• **Instructions to follow**:
Restate word for word the lines that run from the one containing "Instruction: Select Saturday" to the last line of the data, both ends included.

• **Saved entries**:
++++++

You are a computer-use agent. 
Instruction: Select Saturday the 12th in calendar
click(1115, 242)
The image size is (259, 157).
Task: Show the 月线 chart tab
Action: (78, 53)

++++++

• **Solution below**:
Instruction: Select Saturday the 12th in calendar
click(1115, 242)
The image size is (259, 157).
Task: Show the 月线 chart tab
Action: (78, 53)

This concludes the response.